# Excerpt:
To dispose, first, of a few minor matters, it is simply disingenuous to say that you don't defer to "authority figures". I can, I suppose, understand your terse reply - "Appeal to authority"- when I mention the conclusions of Aristotle and Kant. After all, neither agrees with you that it is illogical to believe in a Creator. It's so much easier simply to ignore opinions that contradict your own; especially when their authors are intellectual giants. Yet, in apparent support of your own position, you are willing to invoke the authority of William of Occam. Perhaps you are not There is a huge distinction. To begin with, Occam's razor is a logical argument, while you merely gave the opinions of Kant and Aristotle. You apply the razor to your life all the time.
Suppose you and a friend comes across two cars. One car has its front side smashed in and the other car, in front of the first, has its back side smashed in. The front of the fist car is up on the back of the second car. There is glass everywhere around it.
Which is more logical to suppose? That the cars independently got in two different wrecks, without bothering to get fixed, and happened to park in a spot full of glass, with the first car having parked very close to the second car so that it's touching it? Or perhaps that aliens transported from another galaxy a replica of a wreck and planted it on that spot to mark the place where the giant invisible dragon died. Or that the cars got into a wreck?
While the first two options are technically logical, since they involve the more complicated route to get to the present scenario, since they involve more improbabilities for their existence, we are forced to conclude upon available evidence that the third is the most likely.
What is more likely - that some invisible sky-daddy created the universe and everything in it (nevermind who created him), or that all in the universe was created by natural processes. What evidence does either Aristotle or Kant give for the first option?
And speaking of Aristotle, wasn't some of his philosophical observations destroyed by actual science, i.e. Galileo and his experiment at Pisa? Yet you would still call the man an "intellectual" giant? Obviously, that intellect did not feel the need to go out and observe his own "laws".

# Tasks for this exercise:
- 1) In the argument over Occam's razor, what is scattered everywhere around the two cars in the wreck example?
- 2) Resume the argument over Occam's razor after its final sentence, in the same voice.

# Data records:
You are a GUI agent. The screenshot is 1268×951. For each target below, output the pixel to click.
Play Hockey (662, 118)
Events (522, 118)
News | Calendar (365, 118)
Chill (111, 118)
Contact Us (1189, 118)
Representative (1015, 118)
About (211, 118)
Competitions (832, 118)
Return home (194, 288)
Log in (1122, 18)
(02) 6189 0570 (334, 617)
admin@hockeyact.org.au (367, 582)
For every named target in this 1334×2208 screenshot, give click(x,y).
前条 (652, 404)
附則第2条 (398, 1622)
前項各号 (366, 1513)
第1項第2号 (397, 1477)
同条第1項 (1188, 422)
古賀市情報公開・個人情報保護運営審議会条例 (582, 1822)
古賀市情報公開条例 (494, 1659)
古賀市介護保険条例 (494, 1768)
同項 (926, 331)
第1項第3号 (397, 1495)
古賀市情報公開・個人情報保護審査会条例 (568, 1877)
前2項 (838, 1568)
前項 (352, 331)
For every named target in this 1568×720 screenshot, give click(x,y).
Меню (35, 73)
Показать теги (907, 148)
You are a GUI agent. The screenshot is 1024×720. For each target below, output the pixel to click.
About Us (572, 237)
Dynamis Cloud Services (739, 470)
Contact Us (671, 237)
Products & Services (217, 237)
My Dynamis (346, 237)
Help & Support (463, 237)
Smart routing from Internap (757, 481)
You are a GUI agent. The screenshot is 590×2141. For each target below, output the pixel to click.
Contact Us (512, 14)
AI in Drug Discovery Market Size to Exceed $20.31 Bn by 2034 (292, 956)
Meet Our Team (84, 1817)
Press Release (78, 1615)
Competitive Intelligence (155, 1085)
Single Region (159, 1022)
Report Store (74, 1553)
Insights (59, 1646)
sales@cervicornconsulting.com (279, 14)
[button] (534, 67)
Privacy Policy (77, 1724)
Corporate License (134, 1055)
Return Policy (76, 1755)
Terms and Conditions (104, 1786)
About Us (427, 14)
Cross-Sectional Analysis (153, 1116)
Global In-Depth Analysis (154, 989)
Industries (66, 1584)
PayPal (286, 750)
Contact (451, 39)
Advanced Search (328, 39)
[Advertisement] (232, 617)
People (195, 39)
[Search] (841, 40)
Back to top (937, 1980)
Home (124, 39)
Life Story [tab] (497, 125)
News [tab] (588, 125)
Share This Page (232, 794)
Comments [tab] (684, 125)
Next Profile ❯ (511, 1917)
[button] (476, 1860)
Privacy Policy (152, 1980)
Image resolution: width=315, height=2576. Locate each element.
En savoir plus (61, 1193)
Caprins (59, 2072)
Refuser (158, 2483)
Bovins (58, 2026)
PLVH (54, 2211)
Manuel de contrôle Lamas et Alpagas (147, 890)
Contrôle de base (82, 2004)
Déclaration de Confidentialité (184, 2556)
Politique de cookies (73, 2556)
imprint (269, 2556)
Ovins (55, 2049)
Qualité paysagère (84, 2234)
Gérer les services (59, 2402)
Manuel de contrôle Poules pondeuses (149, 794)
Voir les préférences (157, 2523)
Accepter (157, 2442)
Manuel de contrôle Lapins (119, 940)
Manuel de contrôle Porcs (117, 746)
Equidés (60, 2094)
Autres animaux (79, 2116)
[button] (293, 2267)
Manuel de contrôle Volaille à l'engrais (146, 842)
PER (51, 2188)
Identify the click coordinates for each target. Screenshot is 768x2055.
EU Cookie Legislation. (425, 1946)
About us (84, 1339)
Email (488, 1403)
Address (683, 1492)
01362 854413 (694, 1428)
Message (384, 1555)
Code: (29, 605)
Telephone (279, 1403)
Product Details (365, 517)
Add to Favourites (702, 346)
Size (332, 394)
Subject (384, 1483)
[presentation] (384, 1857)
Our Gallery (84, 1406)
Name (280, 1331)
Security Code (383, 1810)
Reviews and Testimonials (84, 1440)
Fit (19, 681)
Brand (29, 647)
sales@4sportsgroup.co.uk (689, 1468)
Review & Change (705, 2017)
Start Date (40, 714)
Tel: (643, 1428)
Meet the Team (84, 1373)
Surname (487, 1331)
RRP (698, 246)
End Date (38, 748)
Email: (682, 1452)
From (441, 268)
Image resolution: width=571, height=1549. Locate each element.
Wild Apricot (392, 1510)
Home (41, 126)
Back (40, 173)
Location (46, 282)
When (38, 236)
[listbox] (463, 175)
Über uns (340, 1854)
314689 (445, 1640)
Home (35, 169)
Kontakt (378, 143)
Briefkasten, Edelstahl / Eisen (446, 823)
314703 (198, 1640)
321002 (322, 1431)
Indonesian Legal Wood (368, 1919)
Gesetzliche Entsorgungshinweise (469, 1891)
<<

# Answers provided:
- 1) Glass.

- 2)
I will give you this - in saying it was "more logical" I did mean "likelier". I do hope this might clear up some of the confusion. This should nullify your next paragraph.
Your understanding of "evidence" is superficial. You fail to see that your interpretation of the evidence is just that - an interpretation. One man looks out upon the glory and might of the universe and finds evidence for God; another finds evidence for a self-sufficient mechanism. But, again, you are fooling yourself if you think that the difference in these interpretations of the same data is a matter of logic.
One man can also see the glories of the universe and feel that truly the alien race who created all of this must have been powerful. I bet they're green too! Just like plants! Plants are evidence of green aliens!
Surely you must see how ridiculous the notion is of the "glory and might of the universe" being evidence for a creator's existence without even being examined. Especially an arbitary creator such as the one many theists assign.
I'm not sure what to say about your thoughts on the question, "Why is there something, rather than nothing?" Because of your perspective the question that has for millenia engaged the world's most brilliant minds is to you "devoid of meaning". How sad.
You don't know what to say so you insult me? Now
that is sad. And why should anyone care about the one question that for millennia its answer has been sought out? I mean, people for millennia have also been looking for evidence of a higher being - so then would the atheist position be sad to you too? Is there a stop to the ad hominem?
Surely you see that your "There is no 'why' - only 'how'" is wrong on its face? Science asks and answers "why" questions all the time: "Why is the sky blue?", "Why do objects fall?", etc. They are, of course, equivalent to "What causes the sky to appear blue?", "What causes objects to fall?". Thus the "Why?" question about the universe is tantamount to "What caused the universe?".
Does it really ask why? Or how? There is a difference. Why implies a reason, while how implies a cause. There's no problem with looking at what caused the universe, but there is no "why" behind it. There's no reason for its existence, but it is there, so now we figure out how it came to be there.
You grant meaning to the former questions because science can answer them. You deny meaning to the latter because science cannot.